-- TUGAS YANG DIBERIKAN 1 --
Dalam berita tentang penolakan pengambilan sidik jari santri oleh pondok pesantren di DIY, siapa yang disebut sebagai penggagas pengambilan sidik jari kepada para santri?
-- TUGAS YANG DIBERIKAN 2 --
Tulislah lanjutan berita tentang penolakan pengambilan sidik jari santri oleh pondok pesantren di DIY, dimulai setelah kalimat terakhir yang ditampilkan.

-- TEKS BACAAN --
○ ○ ○ ○ ○
Daerah

Ponpes DIY Tolak Pengambilan Sidik Jari Santri

Jumat, 9 Desember 2005 | 11:49 WIB

Yogyakarta, NU Online
Sejumlah pondok pesantren (ponpes) di wilayah Daerah Istimewa Yogyakarta (DIY) menolak gagasan pengambilan sidik jari kepada para santri dalam upaya mengantisipasi terorisme.

"Kami menilai gagasan itu diskriminatif dan tidak rasional, sehingga ponpes di DIY menolaknya. Ponpes yang menolak antara lain Nurul Ummahat, Ilmu Giri, Mlangi, dan Pandanaran," kata pengasuh Ponpes Nurul Ummahat KH Abdul Muhaimin di Yogyakarta, Jumat.

<>

Menurut dia, pada dasarnya ponpes di DIY anti terorisme dan menolak segala bentuk kekerasan, sehingga tidak mungkin mengajarkan segala sesuatu yang berkaitan dengan aksi kekerasan dan terorisme, apalagi dijadikan tempat persembunyian teroris. "Oleh karena itu, tidak perlu dilakukan pengambilan sidik jari kepada para santri di ponpes," katanya.

Sementara itu, pengasuh Ponpes Ilmu Giri HM Nasruddin Anshory Ch mengatakan, gagasan Wakil Presiden Jusuf Kalla untuk melakukan pengambilan sidik jari kepada para santri jelas suatu ide yang ceroboh, tidak masuk akal, dan tidak akan menyelesaikan masalah terorisme itu sendiri.
○ ○ ○ ○ ○
-- KUMPULAN DATA --

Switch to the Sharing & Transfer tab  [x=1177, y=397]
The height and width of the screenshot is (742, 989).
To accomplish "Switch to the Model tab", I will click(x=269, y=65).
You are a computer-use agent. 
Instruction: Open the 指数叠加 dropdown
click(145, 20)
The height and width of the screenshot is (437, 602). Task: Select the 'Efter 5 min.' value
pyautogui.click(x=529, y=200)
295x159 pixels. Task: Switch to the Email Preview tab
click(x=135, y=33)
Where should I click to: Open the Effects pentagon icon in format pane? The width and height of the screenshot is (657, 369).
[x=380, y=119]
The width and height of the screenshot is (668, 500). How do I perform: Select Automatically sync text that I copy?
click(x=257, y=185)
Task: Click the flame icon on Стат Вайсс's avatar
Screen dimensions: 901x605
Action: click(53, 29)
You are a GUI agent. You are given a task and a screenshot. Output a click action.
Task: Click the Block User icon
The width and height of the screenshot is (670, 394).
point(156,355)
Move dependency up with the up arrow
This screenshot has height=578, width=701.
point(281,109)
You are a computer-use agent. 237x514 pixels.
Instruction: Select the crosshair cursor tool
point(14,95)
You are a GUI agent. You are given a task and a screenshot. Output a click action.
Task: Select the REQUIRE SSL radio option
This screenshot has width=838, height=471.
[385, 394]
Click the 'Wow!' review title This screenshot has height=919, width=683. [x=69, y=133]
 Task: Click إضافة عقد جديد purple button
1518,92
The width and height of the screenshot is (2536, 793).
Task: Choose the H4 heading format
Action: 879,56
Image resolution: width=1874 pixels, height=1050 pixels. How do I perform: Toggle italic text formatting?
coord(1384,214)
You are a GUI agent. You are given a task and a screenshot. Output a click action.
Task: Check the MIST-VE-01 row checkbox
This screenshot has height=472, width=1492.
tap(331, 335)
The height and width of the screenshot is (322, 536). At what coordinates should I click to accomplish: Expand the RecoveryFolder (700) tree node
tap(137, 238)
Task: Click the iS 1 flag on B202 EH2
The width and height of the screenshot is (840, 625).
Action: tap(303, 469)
○ ○ ○ ○ ○
-- HASIL LATIHAN 1 --
Wakil Presiden Jusuf Kalla.

-- HASIL LATIHAN 2 --
"Umat Islam, khususnya yang berasal dari pesantren, jelas menolak segala bentuk kekerasan, apalagi terorisme. Jangankan berbicara bom, berpikir tentang bom itu sendiri sepertinya haram, karena Islam adalah agama yang memberikan kedamaian dan cinta kasih bagi semesta alam," katanya.

Menurut dia, Islam yang berwajah teror hanya diikuti oleh orang yang bisa dihitung dengan jari tangan. "Tidak bisa dibayangkan jika Islam berwajah teror itu dianut oleh mayoritas umat Islam di Indonesia, khususnya pesantren yang berjumlah lebih dari 15.000 dengan santrinya yang berjumlah jutaan orang," katanya.

Namun, mayoritas umat Islam di Indonesia adalah inklusif, ramah, toleran, dan anti kekerasan. Sayangnya, profil, karya, aspirasi, pemikiran, dan tindakan kalangan Islam moderat dan pesantren yang berwawasan murah senyum itu belum banyak diberitakan oleh media massa, khususnya media massa Barat.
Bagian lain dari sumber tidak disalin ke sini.